Our long awaiting shipments of the popular Tarmac wheels are in and most fitments/colors are back in stock! Along with the original 18x8.5, we now have 17x8, 17x9, and 18x9.5 versions available. Staggered fitments are no problem! 



17x8 - 4x100, 4x108, 5x100, 5x120
17x9 - 5x100, 5x114.3, 5x120
18x8.5 - 5x100, 5x108, 5x112, 5x120
18x9.5 - 5x100, 5x112, 5x114.3, 5x120


Standard colors are Brilliant Silver or Gloss White, custom finishes are available.

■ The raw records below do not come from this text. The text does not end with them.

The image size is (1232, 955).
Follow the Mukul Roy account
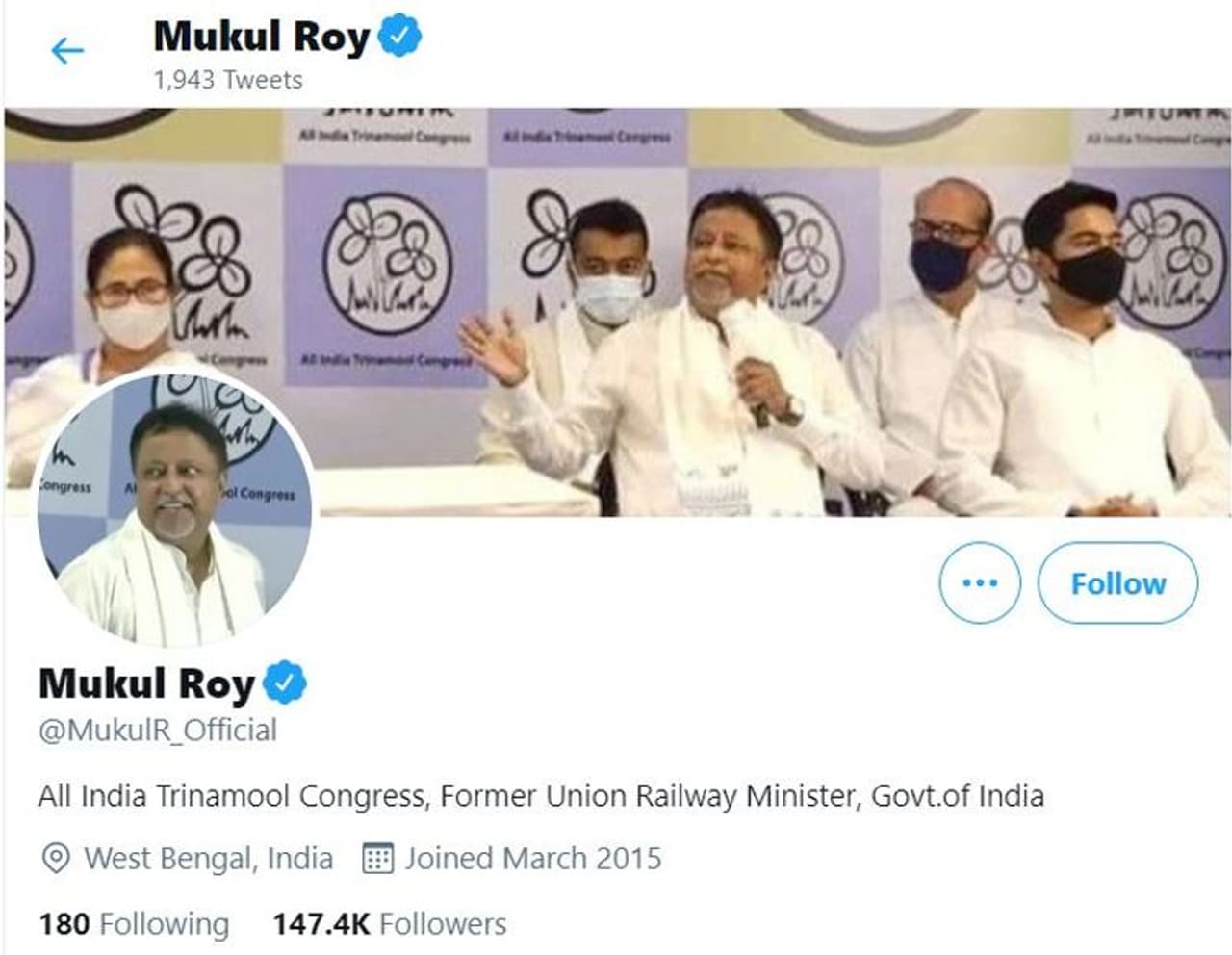[1117, 582]
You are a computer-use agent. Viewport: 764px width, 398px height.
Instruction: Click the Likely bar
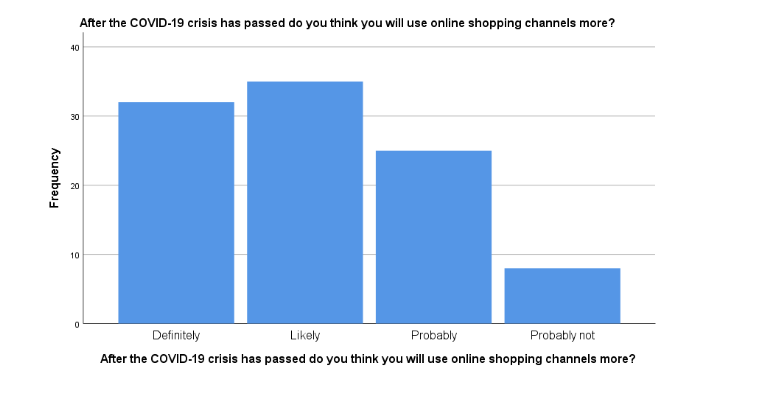(305, 202)
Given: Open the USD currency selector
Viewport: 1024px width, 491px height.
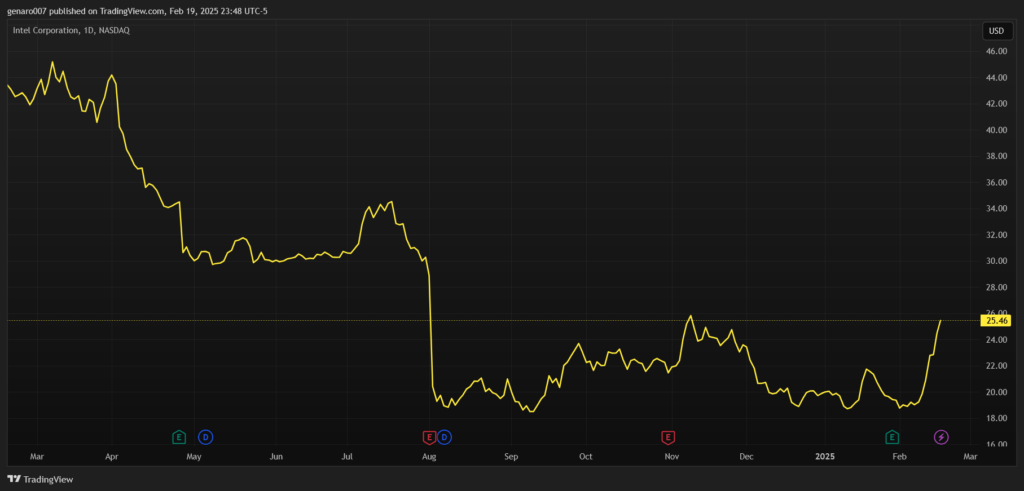Looking at the screenshot, I should [x=996, y=31].
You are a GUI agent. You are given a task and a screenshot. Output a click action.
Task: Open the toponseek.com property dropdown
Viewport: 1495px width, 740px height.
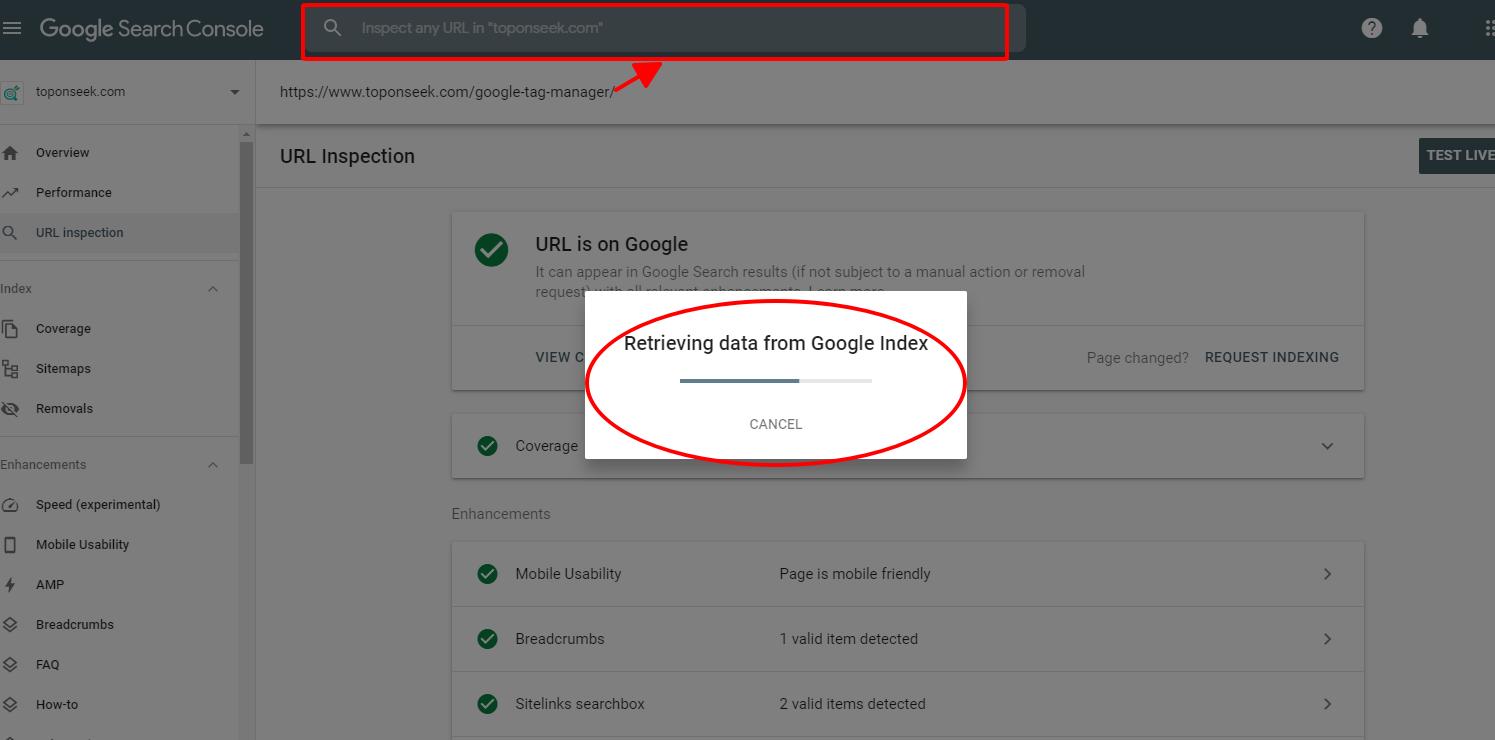234,92
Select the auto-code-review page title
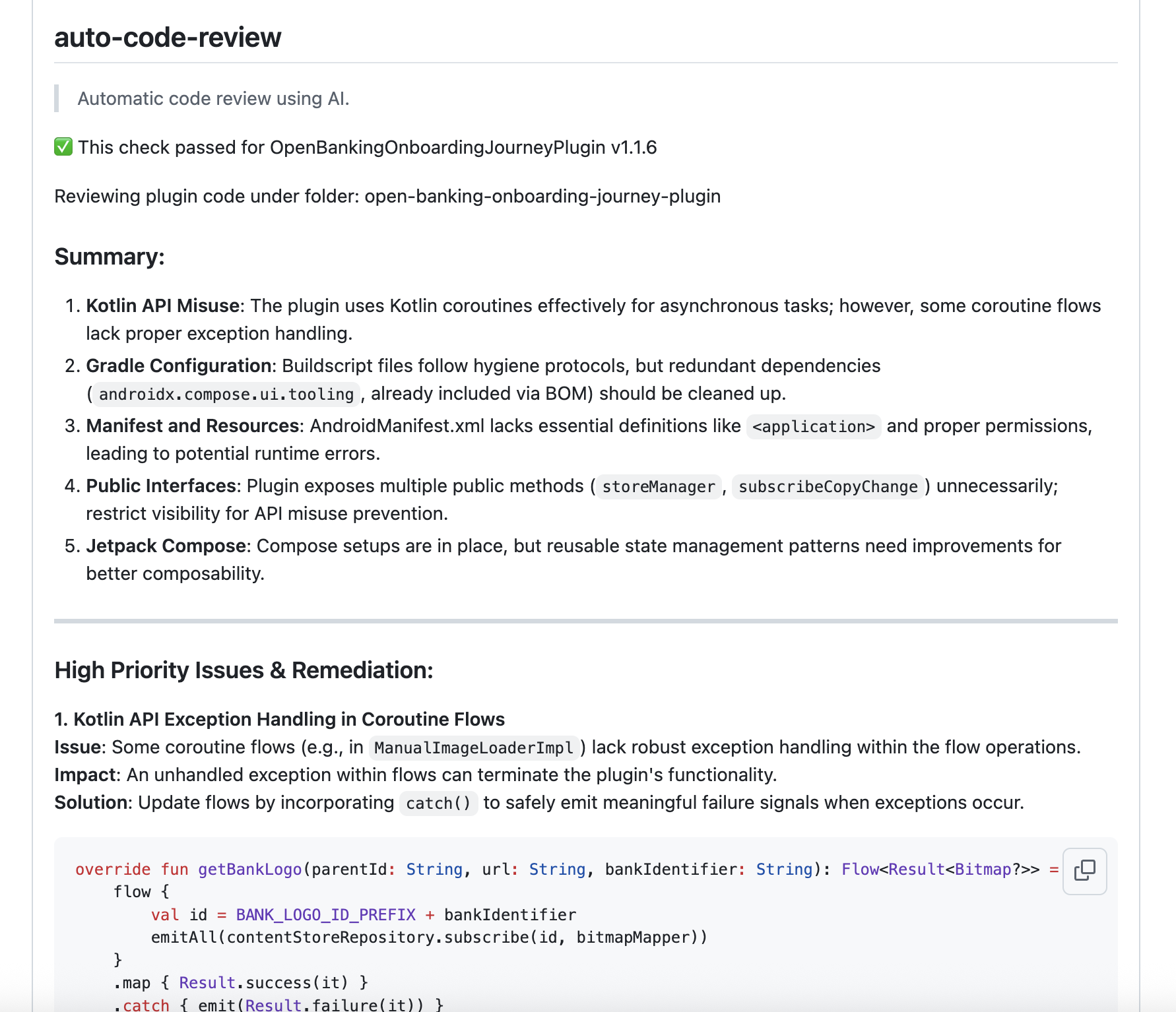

As usual, we are keeping stock of blank/raw castings for custom fitments. If you don't see something listed above, we can probably make it for you!

Order online at WEAREFIFTEEN52.COM. Contact us at 213-373-1552 or [email protected] with any questions!


----------



## [email protected] (Jul 17, 2009)

Look at all that brake clearance, these wheels clear all brakes


----------



## eunos94 (Mar 17, 2002)

Don't mean to be greedy but what the hell... any plans on 19's or 20's? The Beetle needs bigger wheels to look right.


----------



## [email protected] (Oct 6, 2000)

Cast 19" wheels are planned for next year. Right now we offer 1pc forged monoblock and 3pc forged split wheels in any size up to 22". 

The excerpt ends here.